*STATED TASK:* Render the material starting at the line containing "will [x=325, y=154]." and ending at the line containing "Viewport: 760px width, 432px" as a two-column CSV headed instruction and action. Put each instruction beside its action in one row, quote every field, and replace line breaks with spaces.

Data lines
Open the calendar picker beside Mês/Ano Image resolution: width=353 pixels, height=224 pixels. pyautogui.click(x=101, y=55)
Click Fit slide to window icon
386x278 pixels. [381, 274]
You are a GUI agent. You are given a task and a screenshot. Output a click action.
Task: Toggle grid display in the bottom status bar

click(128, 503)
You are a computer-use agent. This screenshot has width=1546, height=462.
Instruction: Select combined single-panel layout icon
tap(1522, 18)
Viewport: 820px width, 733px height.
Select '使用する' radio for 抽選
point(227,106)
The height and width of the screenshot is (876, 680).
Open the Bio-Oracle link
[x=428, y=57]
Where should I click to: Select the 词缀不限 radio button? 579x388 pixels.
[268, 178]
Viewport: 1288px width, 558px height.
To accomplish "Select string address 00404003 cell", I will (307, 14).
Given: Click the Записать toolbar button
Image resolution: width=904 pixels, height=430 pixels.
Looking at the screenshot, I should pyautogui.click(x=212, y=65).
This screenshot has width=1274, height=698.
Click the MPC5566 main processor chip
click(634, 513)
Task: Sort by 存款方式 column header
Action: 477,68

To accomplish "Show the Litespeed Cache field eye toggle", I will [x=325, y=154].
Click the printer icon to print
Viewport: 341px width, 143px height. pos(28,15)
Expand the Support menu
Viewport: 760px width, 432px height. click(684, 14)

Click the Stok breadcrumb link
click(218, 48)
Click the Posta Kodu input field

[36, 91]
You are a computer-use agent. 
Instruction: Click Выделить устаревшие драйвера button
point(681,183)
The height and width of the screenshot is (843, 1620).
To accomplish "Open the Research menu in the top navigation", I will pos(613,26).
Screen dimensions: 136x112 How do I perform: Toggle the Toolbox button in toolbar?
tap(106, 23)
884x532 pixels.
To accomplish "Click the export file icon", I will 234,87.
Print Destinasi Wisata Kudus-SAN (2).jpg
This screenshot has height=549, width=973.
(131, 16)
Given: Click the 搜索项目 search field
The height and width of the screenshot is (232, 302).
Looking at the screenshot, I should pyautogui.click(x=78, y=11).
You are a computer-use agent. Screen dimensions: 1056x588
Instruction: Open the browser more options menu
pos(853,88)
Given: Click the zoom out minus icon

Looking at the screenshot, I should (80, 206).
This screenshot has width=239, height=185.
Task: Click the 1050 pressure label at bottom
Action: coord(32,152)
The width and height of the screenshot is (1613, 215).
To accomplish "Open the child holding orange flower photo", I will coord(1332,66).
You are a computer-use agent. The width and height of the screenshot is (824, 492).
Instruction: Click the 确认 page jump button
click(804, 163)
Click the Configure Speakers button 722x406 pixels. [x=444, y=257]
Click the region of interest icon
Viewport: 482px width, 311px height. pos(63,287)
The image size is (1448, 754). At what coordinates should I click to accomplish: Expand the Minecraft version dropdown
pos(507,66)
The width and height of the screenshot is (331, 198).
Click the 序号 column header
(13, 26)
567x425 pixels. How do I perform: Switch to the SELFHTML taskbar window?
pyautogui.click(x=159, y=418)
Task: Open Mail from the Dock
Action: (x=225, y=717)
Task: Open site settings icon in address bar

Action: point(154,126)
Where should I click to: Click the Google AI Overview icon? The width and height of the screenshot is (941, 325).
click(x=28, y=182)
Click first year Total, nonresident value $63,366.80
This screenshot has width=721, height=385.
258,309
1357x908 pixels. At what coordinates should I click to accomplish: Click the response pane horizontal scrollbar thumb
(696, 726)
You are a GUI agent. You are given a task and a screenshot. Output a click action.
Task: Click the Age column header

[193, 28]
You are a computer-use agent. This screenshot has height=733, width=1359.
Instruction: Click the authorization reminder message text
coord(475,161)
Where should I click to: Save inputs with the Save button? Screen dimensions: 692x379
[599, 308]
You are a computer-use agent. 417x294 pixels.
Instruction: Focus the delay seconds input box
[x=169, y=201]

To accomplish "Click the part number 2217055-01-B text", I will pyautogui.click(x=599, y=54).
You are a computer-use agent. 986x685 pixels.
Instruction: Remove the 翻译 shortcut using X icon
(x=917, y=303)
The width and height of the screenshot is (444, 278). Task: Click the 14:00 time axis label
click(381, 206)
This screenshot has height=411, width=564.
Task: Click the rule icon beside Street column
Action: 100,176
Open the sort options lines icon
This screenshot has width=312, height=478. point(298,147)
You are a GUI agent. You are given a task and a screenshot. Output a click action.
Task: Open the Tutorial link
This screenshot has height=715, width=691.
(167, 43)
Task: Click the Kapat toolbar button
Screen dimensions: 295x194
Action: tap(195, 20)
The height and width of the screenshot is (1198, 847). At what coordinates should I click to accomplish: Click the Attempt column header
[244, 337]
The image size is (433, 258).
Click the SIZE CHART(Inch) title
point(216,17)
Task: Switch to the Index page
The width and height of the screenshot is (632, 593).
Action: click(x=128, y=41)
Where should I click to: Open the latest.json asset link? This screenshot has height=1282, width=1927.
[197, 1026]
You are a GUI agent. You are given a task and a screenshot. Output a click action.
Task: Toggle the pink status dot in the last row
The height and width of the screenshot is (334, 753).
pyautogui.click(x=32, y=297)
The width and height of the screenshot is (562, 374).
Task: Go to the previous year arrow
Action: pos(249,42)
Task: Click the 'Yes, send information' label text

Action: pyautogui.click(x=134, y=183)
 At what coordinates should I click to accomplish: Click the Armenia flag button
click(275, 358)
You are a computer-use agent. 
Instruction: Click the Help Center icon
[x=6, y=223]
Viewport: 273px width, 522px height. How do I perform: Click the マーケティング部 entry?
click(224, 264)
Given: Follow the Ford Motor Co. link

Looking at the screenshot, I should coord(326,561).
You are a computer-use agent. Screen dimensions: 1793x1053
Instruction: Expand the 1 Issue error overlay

*THE COMPLETED TASK:*
instruction,action
"To accomplish ""Show the Litespeed Cache field eye toggle"",","I will [x=325, y=154]."
"Click the printer icon to print","Viewport: 341px width, 143px height. pos(28,15)"
"Expand the Support menu","Viewport: 760px width, 432px height. click(684, 14)"